This course is the most advanced course in the Macadamia program and builds on the previous courses covered in earlier sections. This gives the opportunity to rely on a certain background knowledge taught on the prerequisite courses and concentrate on probabilistic methods without the need to recapitulate on the underlying basics. The textbook used on the course is the Bishop's recent book [Bishop, 2006] on pattern recognition and machine learning. During the course, a subset of five chapters are covered, the textbook is complemented with additional material when needed.

The main topic of the course is probabilistic inference and learning in the context of machine learning, with special emphasis on the framework of graphical models. The course is started with the presentation of Bayesian networks and the Bayes's theorem as the solution to "answer questions", that is, to perform inference using the model and the available evidence. After the rather general presentation on Bayesian networks and the algorithmic possibilities of performing exact inference, the course covers mixture models and the EM algorithm. The order of the material has been designed in the hope that the students realize that mixture models are "just simple Bayesian networks", so the earlier material applies here as well. Naturally, we enforce this view in the lectures and the exercises actively. The EM algorithm is first presented in the context of mixture models, which makes the presentation easier than in the most general settings. First, the EM algorithm is presented as is, and on the later lectures the principles of derivation are presented. The course continues on the topic of models for sequential data, again with the emphasis on the models being "just a little bit more complex Bayesian networks". Models building on Markov-chains, such as Hidden Markov models and the possibilities for extensions are presented. Up to this point, exact inference and the EM algorithm have been the the main tools. Towards the end of the course, approximate inference with sampling and variational algorithms are presented. This is backed up earlier material in the Bayesian networks framework, where the possible reasons for the difficulty or even infeasibility of inference were reviewed.
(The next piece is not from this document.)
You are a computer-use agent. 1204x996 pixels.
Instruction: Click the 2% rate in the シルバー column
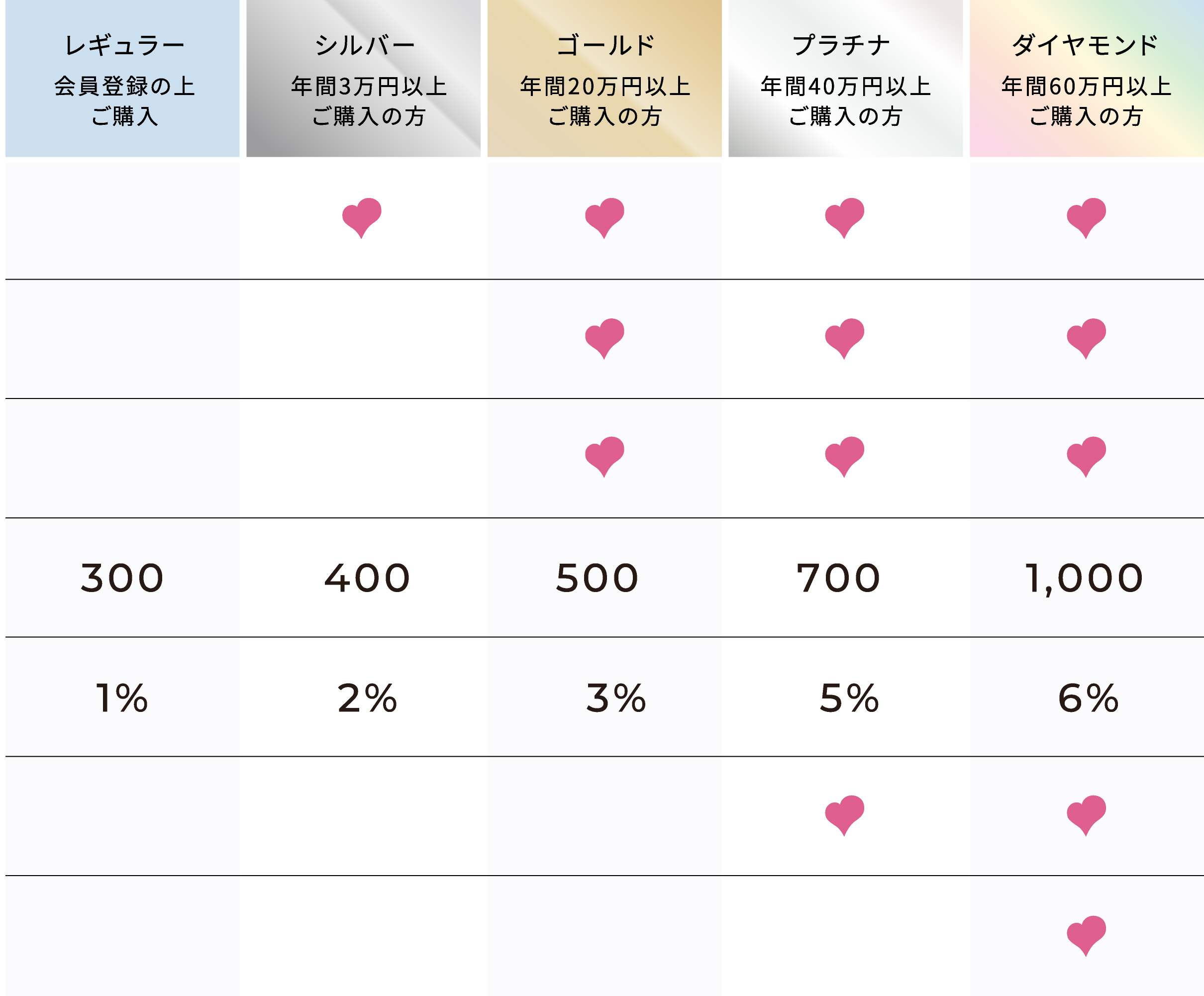367,698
The course contents and the organization has been designed by Jaakko Hollmén, also he lectured the course. The practical pen-and-paper course exercises have been designed together with Tapani Raiko, who led the exercise sessions. The ultimate goal behind the design of the course is to teach the fundamental principles behind probabilistic inference, that is, the Bayes's theorem and the computational principles in its execution in different models, and to apply the principles in model construction and learning from data. Whereas the principles are of great importance, even more important is to tie together the world of principals with the pragmatic implementations and real-world data sets. Towards this aim, practical implementations in a concrete machine learning scenario are presented during the lectures and exercises. Moreover, a term project on the topic of mixture modeling is given. Contrary to our earlier standard of giving programming exercises to the students, a full software package BernoulliMix has been used. In the term project, the students concentrate on the modeling aspects, and thinking of results instead of "just getting the programs to work". The design of the exercise and the contents of the BernoulliMix program package is reviewed in an independent article in the current volume, see [Hollmén & Raiko, 2008]. The BernoulliMix home page is at http://www.cis.hut.fi/jhollmen/BernoulliMix, where the manual including the exercises may be found.

The preliminary experiences about the course running for the first time during the Spring 2008 have been positive. During the last lecture, the exam requirements were presented, and lots of effort was put on relating all the taught material to each other and emphasizing important topics. This was especially appreciated among the students in their free-form feedback after the last lecture, they hoped for this kind of relating even more in the beginning parts on the course. Paradoxically, in the beginning phases of the course, the teacher may only related the material learned so far (but some careful forward references to coming material and topics may be done). This can be seen as a positive feedback on the used framework relying on graphical models, or more specifically Bayesian networks and them placing all the subsequent material in that framework.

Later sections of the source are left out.